Page 367 - A Practical Guide from Design Planning to Manufacturing

P. 367

Silicon Debug and Test 337

Breakpoint mechanisms give even better control of clocking during
tests. Breakpoints monitor the processor state for specific events. These
events could be things like a particular type of instruction, a certain
number of branch mispredicts or cache misses, or a particular exception.
The signaling of a breakpoint then causes the processor clock to stop
automatically so that the scan state can be captured and read. This
allows for the scan capture to be tied to a particular processor behavior
rather than a particular clock cycle. Nested trigger events allow capture
to occur after a specific sequence of events that indicates a particular
complex failure.
Scan is appropriate for areas of the die that are a mix of logic and
sequentials. Scan does not work well for memory arrays, which are
almost entirely made up of sequentials.
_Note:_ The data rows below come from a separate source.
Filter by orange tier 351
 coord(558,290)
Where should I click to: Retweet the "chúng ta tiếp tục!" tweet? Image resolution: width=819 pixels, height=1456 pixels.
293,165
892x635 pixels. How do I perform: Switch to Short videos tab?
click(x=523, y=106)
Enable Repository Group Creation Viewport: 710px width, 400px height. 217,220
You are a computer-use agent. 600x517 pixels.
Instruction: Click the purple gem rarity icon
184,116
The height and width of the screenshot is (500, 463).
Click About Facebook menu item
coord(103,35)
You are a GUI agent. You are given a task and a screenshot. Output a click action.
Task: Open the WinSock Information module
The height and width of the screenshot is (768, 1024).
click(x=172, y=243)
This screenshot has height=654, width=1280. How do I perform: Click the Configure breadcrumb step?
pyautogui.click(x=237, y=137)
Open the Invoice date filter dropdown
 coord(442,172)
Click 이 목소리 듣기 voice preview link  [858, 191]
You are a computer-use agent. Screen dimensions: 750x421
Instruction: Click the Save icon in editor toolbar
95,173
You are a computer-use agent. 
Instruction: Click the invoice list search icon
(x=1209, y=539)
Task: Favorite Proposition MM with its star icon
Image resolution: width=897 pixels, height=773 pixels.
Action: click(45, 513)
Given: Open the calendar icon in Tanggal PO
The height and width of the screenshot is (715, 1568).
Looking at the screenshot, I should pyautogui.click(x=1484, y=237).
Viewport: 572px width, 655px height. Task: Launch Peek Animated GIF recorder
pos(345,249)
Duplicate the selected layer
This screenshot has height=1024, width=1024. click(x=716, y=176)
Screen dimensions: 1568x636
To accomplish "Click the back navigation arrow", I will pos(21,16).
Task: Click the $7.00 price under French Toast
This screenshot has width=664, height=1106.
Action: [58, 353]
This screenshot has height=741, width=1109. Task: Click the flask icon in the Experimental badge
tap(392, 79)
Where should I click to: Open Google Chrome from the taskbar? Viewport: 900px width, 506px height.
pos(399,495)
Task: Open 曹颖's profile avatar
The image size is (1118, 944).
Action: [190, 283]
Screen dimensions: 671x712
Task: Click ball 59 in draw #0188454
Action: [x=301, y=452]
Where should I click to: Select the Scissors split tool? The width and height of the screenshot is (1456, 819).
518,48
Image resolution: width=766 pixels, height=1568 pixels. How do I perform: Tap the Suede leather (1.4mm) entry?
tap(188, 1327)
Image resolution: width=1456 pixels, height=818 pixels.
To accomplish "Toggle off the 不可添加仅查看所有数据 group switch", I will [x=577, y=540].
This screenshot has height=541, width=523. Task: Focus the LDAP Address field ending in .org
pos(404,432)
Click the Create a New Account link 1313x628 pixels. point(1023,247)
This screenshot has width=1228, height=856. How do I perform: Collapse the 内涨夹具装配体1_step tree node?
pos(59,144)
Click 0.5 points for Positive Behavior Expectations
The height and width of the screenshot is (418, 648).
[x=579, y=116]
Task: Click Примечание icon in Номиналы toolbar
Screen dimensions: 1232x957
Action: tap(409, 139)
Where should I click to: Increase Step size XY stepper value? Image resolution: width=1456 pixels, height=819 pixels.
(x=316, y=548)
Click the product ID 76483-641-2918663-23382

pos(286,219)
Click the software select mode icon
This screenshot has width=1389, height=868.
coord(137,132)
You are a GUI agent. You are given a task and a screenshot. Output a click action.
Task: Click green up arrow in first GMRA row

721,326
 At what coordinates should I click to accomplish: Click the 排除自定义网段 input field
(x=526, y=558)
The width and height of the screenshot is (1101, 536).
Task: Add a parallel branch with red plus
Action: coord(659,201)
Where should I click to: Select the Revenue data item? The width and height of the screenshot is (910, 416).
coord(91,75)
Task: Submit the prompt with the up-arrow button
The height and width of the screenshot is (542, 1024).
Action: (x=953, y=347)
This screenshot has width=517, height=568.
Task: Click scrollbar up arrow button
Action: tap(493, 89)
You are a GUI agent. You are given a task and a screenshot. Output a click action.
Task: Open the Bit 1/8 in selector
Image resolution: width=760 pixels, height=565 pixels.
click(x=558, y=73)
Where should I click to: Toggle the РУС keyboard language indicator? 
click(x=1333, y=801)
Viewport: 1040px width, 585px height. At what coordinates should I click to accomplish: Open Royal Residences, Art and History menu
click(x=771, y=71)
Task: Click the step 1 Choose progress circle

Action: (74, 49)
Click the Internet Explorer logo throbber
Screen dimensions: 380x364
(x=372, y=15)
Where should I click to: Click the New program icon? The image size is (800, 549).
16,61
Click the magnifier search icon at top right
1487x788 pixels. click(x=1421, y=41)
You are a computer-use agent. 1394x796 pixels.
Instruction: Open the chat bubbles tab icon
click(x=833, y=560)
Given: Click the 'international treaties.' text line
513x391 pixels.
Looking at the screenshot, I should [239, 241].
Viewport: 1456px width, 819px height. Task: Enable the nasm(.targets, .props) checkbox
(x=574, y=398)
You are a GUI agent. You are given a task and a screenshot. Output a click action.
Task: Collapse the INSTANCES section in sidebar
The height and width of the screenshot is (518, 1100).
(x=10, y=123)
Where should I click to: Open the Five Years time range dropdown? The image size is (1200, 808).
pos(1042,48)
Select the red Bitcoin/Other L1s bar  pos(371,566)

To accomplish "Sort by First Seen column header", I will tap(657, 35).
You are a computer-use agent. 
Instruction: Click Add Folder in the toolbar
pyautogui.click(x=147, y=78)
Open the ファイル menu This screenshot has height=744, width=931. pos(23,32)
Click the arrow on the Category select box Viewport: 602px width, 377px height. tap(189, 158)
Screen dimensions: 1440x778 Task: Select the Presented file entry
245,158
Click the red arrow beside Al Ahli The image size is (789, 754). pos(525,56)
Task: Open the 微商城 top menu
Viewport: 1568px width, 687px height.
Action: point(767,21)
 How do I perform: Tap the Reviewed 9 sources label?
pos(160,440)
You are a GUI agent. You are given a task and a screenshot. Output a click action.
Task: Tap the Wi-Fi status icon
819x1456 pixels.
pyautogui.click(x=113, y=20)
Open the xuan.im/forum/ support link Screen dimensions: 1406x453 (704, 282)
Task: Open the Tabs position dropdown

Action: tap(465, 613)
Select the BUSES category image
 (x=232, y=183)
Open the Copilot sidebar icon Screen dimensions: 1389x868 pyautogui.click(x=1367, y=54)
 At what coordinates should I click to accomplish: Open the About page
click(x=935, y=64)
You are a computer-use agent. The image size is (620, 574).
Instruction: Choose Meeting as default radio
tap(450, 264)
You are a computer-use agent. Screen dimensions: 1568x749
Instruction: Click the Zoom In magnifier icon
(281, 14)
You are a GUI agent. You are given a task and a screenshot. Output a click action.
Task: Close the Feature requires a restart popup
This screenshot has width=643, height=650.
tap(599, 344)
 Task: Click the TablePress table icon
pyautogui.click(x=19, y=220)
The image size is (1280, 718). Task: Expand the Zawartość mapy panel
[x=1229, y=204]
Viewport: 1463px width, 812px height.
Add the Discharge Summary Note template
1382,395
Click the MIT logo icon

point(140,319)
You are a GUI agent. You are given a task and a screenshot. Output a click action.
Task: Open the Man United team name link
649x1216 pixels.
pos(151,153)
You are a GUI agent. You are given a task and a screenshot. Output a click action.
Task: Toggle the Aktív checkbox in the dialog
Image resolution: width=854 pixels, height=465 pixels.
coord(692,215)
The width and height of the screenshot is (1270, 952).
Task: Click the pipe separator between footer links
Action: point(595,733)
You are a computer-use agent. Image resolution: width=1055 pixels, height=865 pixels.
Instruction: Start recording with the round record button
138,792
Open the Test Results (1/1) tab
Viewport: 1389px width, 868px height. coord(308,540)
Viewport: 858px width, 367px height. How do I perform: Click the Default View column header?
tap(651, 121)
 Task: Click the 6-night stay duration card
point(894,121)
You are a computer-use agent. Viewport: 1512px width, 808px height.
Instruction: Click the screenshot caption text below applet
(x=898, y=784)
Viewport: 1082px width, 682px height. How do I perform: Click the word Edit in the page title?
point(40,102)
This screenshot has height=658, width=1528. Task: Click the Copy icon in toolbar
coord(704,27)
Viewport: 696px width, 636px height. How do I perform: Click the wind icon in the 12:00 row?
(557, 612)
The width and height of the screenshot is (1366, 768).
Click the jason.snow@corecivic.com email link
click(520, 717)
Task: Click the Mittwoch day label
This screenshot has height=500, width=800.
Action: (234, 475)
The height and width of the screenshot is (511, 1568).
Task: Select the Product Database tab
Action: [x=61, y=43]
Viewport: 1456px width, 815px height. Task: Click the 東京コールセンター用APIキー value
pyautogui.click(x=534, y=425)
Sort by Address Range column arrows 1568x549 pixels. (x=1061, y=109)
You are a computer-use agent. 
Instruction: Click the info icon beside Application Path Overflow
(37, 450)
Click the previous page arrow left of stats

For large arrays, the area penalty
of making all the array elements scannable would be excessive. However,
it is very difficult to write functional tests that will stimulate all the
memory cells of all the on-die arrays. A common compromise is adding
array freeze and dump circuits. These allow the array state to be frozen
by a breakpoint event. This prevents any further writes to the array. Then
the array dump allows all the bits of the array to be read directly at the
pins. These values are compared to expected values to check the array
for defects.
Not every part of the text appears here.